Arroyo is a good storyteller, telling a truly riveting story. This is thus a fascinating book that appeals on many levels simultaneously.
But for me, the most important level of all – was the way in which the book testifies to what Neuhaus calls a ‘turning of the tide’, whereby a post-Vatican II trajectory that seemed headed towards a very largely Protestantised, even secularised Roman Church was halted.
The Grassroots Return to Catholic Tradition
Halted, not so much from so called “heavy-handed Vatican authoritarianism” as many of a liberal persuasion claim, but from the grassroots, grassroots which testify to the fact that Catholics the world over love and revere the practice and tradition of the Catholic Mystery.
I came to this book, never having seen Mother Angelica or EWTN at all – being a traditional Catholic, but also without being plugged into television for many years.
I also came with a certain caution about fundamentalism. Although I consider myself traditional, I make a profound distinction – too often lost, alas! – between traditionalism and fundamentalism.
There is not scope here to adequately deal with this distinction. But fundamentalism might be said to involve an inflexible insistence on literalism. Also, in this context, reflection on the words of John Paul may be suggestive of much. “Fidelity to roots” John Paul said, is not “a mechanical copying of the past. Fidelity to roots is always creative.” Thus, John Paul stood for fidelity to the Church’s tradition. But he was neither a literalist, nor of a static persuasion.
A true tradition then, is not dead and without development, but living and evolving …
I am a traditional Catholic therefore, who is concerned about the ways in which fundamentalism can sometimes manifest – for example, a lamentable capacity for invective and polemic (which, I hasten to add, seems every bit as tragically evident in the Church’s liberal wing).
Having completed Arroyo’s remarkable tale, I cannot say I am an uncritical admirer of every aspect to Mother Angelica’s ministry.
But then, each of us is profoundly fallen, filled with shadow. And attributing a pure, unfallen quality to any human being – save our Lord and our Lady – is hardly Catholic.
As with even the best of us, all-too-human motives sometimes are no doubt at work with Mother Angelica – along with it seems clear, genuine inspiration and even divine intervention.

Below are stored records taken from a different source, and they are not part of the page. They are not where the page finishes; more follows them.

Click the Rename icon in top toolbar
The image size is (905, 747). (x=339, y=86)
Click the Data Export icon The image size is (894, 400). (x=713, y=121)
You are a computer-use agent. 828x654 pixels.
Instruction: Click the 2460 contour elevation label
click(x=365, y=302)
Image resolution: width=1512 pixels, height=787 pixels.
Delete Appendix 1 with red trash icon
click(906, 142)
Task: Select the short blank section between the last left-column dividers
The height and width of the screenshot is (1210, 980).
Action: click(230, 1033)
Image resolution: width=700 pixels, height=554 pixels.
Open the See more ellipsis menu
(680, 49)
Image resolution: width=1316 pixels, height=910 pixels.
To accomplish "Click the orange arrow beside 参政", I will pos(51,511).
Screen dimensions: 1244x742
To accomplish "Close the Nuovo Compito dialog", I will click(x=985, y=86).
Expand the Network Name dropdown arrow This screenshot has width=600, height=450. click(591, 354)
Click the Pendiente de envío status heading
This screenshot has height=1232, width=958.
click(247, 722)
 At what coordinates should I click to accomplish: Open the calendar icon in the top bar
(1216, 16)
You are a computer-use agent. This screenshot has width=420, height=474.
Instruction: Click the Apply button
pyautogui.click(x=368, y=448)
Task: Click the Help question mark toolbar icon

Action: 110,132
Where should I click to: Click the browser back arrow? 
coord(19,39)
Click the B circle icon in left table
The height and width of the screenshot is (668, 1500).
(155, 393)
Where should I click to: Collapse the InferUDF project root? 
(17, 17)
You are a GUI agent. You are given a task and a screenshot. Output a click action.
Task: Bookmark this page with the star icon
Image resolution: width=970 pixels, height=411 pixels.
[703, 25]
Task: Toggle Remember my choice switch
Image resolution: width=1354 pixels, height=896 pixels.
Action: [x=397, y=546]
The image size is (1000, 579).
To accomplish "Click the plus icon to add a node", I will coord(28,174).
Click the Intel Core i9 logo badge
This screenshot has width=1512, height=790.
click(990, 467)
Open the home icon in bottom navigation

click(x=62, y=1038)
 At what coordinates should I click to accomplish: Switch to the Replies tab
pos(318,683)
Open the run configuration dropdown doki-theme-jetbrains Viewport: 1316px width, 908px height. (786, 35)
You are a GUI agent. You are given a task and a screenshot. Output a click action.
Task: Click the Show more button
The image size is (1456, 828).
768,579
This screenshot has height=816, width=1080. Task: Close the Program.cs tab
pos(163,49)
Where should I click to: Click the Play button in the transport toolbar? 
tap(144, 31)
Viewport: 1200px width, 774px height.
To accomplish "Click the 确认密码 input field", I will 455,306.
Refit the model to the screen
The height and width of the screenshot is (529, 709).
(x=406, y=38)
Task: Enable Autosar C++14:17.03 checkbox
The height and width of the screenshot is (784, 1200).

In the mixture of shadows and light in Mother’s ministry, I found myself with profound questions, concerning the working of Grace and Providence, through limited human beings and even through sometimes narrow human agendas.
Yet whatever human failings may inevitably be at work in the story of EWTN, I find it hard not to conclude that the Angels profoundly recognised Mother Angelica’s tenacity, sincerity and total commitment to her sense of God’s calling.
And also hard not to feel that the spiritual world met her dedication, with a parallel response.
And the result of this lifelong story of faith, total commitment, apparent miracles and providence?
The result certainly appears to be exactly what Father Neuhaus has intimated, a PROFOUND CONTRIBUTION to Bl. John Paul II’s campaign to save the Church from the worst, most reductionist excesses of Vatican II.
This book I suspect will mainly be read by the legions of Mother Angelica’s adoring fans.
But I wish I could convince some of my more liberally minded friends to honestly confront Mother’s story and honestly ask themselves: What is GOING ON behind the appearance of continuous, sustained providence and continuous miracles, that are clearly in evidence here, leading to such dramatic and improbable, yes, completely improbable success?
Whatever fallen human agendas may be inevitably present here, this book is also a testament to Mystery and Miracles, and to a woman very evidently filled with faith, courage, sincerity and tenacity.
For that, and many other reasons besides, it both deserves and rewards careful attention.